--- Vorliegender Text ---

Karriereverlängerung durch Tieferlegung: Was wurde Plácido Domingo doch gescholten für seinen Abstieg von den Tenorstratosphären in die Baritonerdung! Kritiker beckmesserten: Ihm würden die genuin dunklen Farben, das Mittellagenfundament, letztlich das ureigene Klangbild eines Baritons fehlen. Und man empfahl: Möge er doch jetzt einfach mal in Würde das Sängerdasein beenden.
Der tiefergelegte Tenorissimo löst ein altes Problem
Dabei behauptet der Tenorissimo nach runden 50 Jahren auf dem Olymp des Operngeschäfts ja gar nicht, jetzt zum Bariton mutiert zu sein. Er singt eben nur Verdis herrliche Bariton-Rollen – mit seiner unverwechselbaren bronzenen Tenorstimme, der er gar keine Gewalt antun muss, damit sie ein paar Töne tiefer ihren Fokus findet. Domingo löst im neuen Fach sogar das einzige Problem, mit dem dieser Jahrhundertsänger ja durchaus zu kämpfen hatte: Ein sicher strahlendes, obertonreich klirrendes, Gänsehaut evozierendes hohes C hatte der Spanier nur an richtig guten Tagen. Sein italienischer Kollege Luciano Pavarotti war es, der da ganz oben seine Domäne hatte, Domingo aber musste um die ganz hohen Töne ringen.

---

Zu erledigen:
(a) Stimmen die folgenden Aussagen mit dem Text über Plácido Domingo überein? Antworte jeweils mit Ja oder Nein und zitiere die entscheidenden Worte des Textes wörtlich.
(i) Domingo behauptet, zum Bariton geworden zu sein.
(ii) Pavarotti hatte seine Domäne bei den ganz hohen Tönen.
(iii) Es wurde Domingo empfohlen, seine Laufbahn als Sänger zu beenden.
(b) Gib den Text über Plácido Domingo von "Der tiefergelegte Tenorissimo" bis einschließlich "hohen Töne ringen." wieder und tausche dabei "Verdis" gegen "Mozarts" aus.
(c) Beantworte anhand des Textes über Plácido Domingo:
(i) Was würde Domingo laut den Kritikern fehlen?
(ii) Nach wie vielen Jahren auf dem Olymp des Operngeschäfts singt er die Bariton-Rollen?
(iii) Was hatte Domingo nur an richtig guten Tagen?

--- Verfügbare Daten ---

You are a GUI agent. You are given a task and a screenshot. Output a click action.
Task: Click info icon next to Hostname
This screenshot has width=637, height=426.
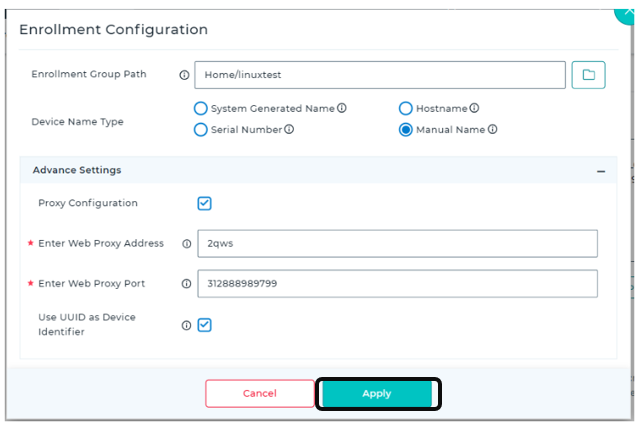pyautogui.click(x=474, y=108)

---

Lösungen:
(a)
(i) Nein: „Dabei behauptet der Tenorissimo nach runden 50 Jahren auf dem Olymp des Operngeschäfts ja gar nicht, jetzt zum Bariton mutiert zu sein.“
(ii) Ja: „Sein italienischer Kollege Luciano Pavarotti war es, der da ganz oben seine Domäne hatte“
(iii) Ja: „Und man empfahl: Möge er doch jetzt einfach mal in Würde das Sängerdasein beenden.“

(b)
Der tiefergelegte Tenorissimo löst ein altes Problem
Dabei behauptet der Tenorissimo nach runden 50 Jahren auf dem Olymp des Operngeschäfts ja gar nicht, jetzt zum Bariton mutiert zu sein. Er singt eben nur Mozarts herrliche Bariton-Rollen – mit seiner unverwechselbaren bronzenen Tenorstimme, der er gar keine Gewalt antun muss, damit sie ein paar Töne tiefer ihren Fokus findet. Domingo löst im neuen Fach sogar das einzige Problem, mit dem dieser Jahrhundertsänger ja durchaus zu kämpfen hatte: Ein sicher strahlendes, obertonreich klirrendes, Gänsehaut evozierendes hohes C hatte der Spanier nur an richtig guten Tagen. Sein italienischer Kollege Luciano Pavarotti war es, der da ganz oben seine Domäne hatte, Domingo aber musste um die ganz hohen Töne ringen.

(c)
(i) Die genuin dunklen Farben, das Mittellagenfundament und letztlich das ureigene Klangbild eines Baritons.
(ii) Nach runden 50 Jahren.
(iii) Ein sicher strahlendes, obertonreich klirrendes, Gänsehaut evozierendes hohes C.